- REQUIREMENT -
Only the lines of the data holding the string "agent" need to be returned.

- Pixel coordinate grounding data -
☆ ☆ ☆

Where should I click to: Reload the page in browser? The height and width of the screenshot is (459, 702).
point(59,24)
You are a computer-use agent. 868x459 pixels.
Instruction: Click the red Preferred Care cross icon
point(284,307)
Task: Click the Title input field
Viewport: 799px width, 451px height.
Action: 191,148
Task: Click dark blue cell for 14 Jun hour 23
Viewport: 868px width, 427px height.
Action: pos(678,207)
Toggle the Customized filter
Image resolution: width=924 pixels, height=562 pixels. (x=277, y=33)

☆ ☆ ☆

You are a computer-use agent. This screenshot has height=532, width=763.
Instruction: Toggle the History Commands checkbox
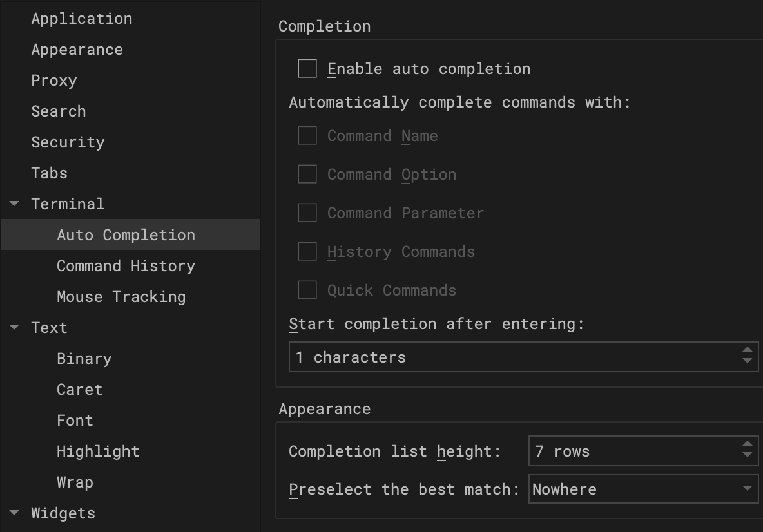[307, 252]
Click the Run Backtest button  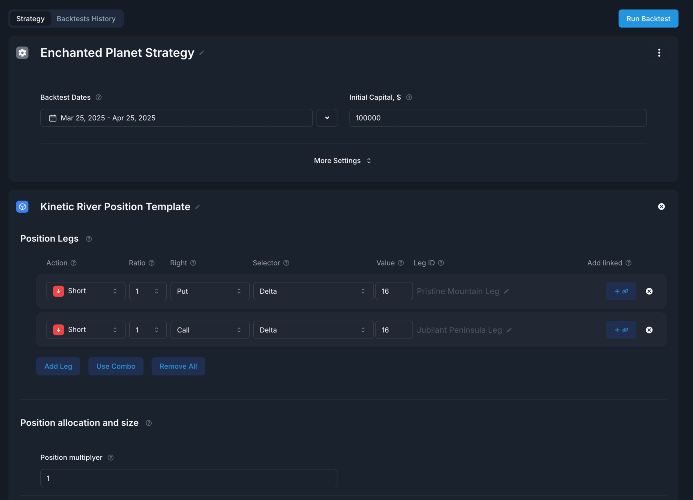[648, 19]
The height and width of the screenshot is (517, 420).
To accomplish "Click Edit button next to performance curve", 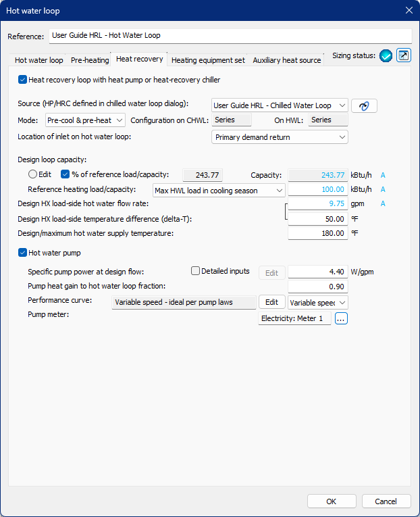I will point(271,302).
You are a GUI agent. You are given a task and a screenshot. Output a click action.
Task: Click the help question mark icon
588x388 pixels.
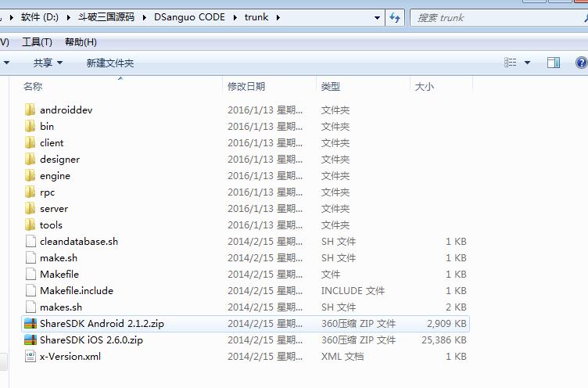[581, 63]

☆ ☆ ☆

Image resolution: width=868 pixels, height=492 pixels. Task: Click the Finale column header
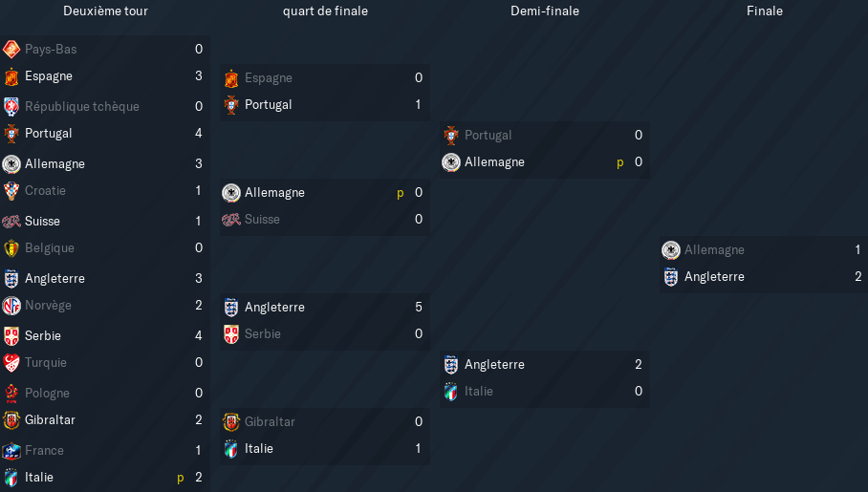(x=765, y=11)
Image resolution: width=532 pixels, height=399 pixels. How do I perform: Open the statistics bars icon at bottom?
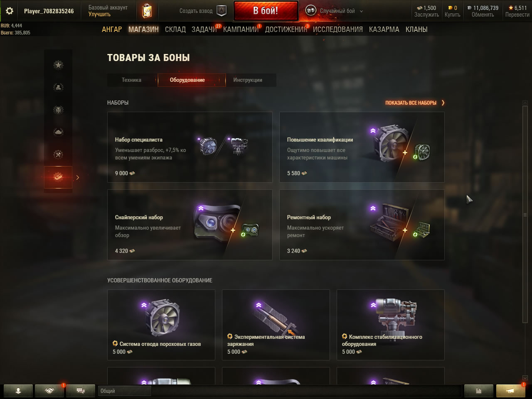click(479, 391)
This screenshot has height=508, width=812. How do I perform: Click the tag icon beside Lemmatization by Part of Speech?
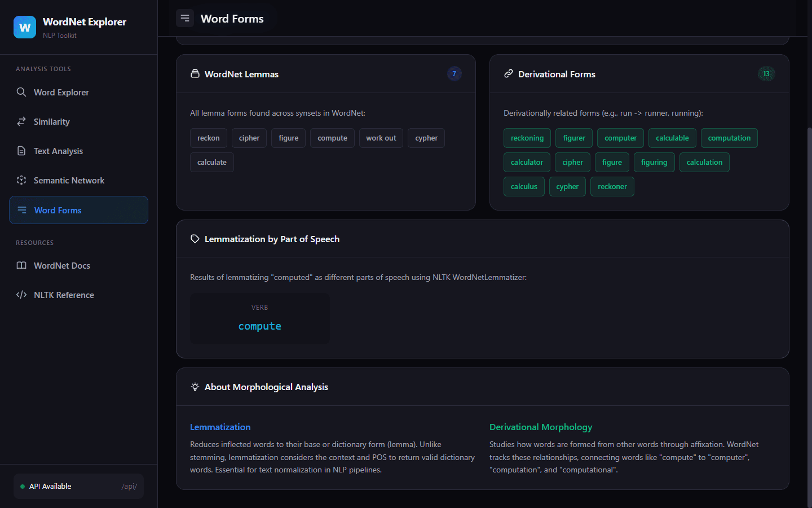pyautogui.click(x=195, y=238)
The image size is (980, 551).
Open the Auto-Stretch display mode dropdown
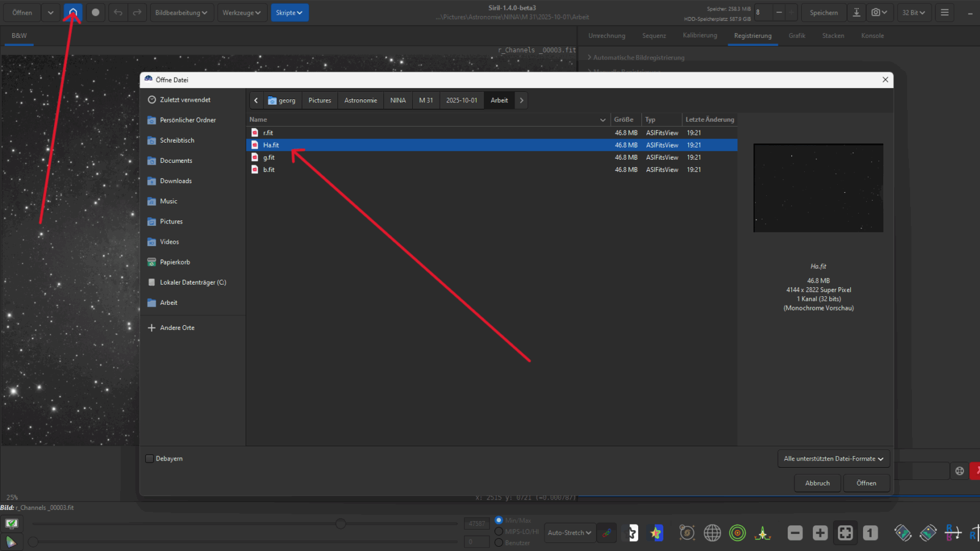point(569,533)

☆ ☆ ☆

- SOLUTION TO THIS TASK -
You are a computer-use agent. 868x459 pixels.
You are a computer-use agent. This screenshot has height=532, width=763.
You are a GUI agent. You are given a task and a screenshot. Output a click action.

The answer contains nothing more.